Platonides wrote:
On 25/09/12 20:48, Erik Moeller wrote:
- WMF is a technology organization. Hosting the core infrastructure
for Wikimedia projects is very much what we do. This includes data center operation, monitoring and backups, software deployments, software/service upgrades, code versioning infrastructure, bug tracking infrastructure, additional support systems and services (like this mailing list), etc.
Toolserver is in fact hosted by the Wikimedia Foundation today, in our Amsterdam data-center. We provide space, power and racks for the toolserver cluster, at a cost of about $65,000/year to WMF according to our Director of TechOps.
Something we should all be grateful for.
I think the current Toolserver setup is less than ideal and I think the future proposed setup (Tool Labs) is even worse. Right now there's already a heavy reliance on the goodwill of the Wikimedia Foundation to keep the Toolserver running. Without database replication, the Toolserver is just mediocre shared hosting.
Going forward, the situation will worsen, as the Wikimedia Foundation is basically creating a walled garden. We're watching as the Wikimedia Foundation puts all of the data, tools, and infrastructure behind the same organization and then will be able to determine who does and does not have access to this and under what terms, a step backward as far as I'm concerned.

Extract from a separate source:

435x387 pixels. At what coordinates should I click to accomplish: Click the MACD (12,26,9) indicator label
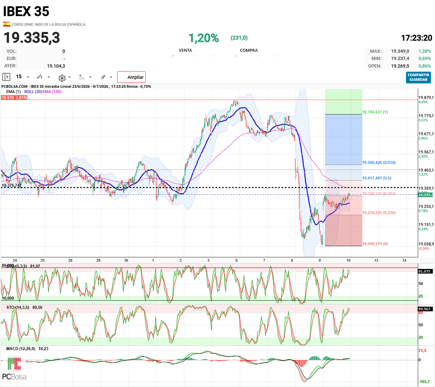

Redundancy and duplication in this case is a very good thing, not a bad thing. If we had ten Toolservers (hosted by Wikimedia chapters, Amazon, LeaseWeb, or anyone else), it wouldn't be such an issue when database replication stopped on one of them. It might not be as efficient, but it'd be a much safer long-term strategy, rather than putting all of the high-speed access to data (and in some cases, the _only_ access to data [watchlist, anonymized user preferences, etc.]) behind the Wikimedia Foundation's control.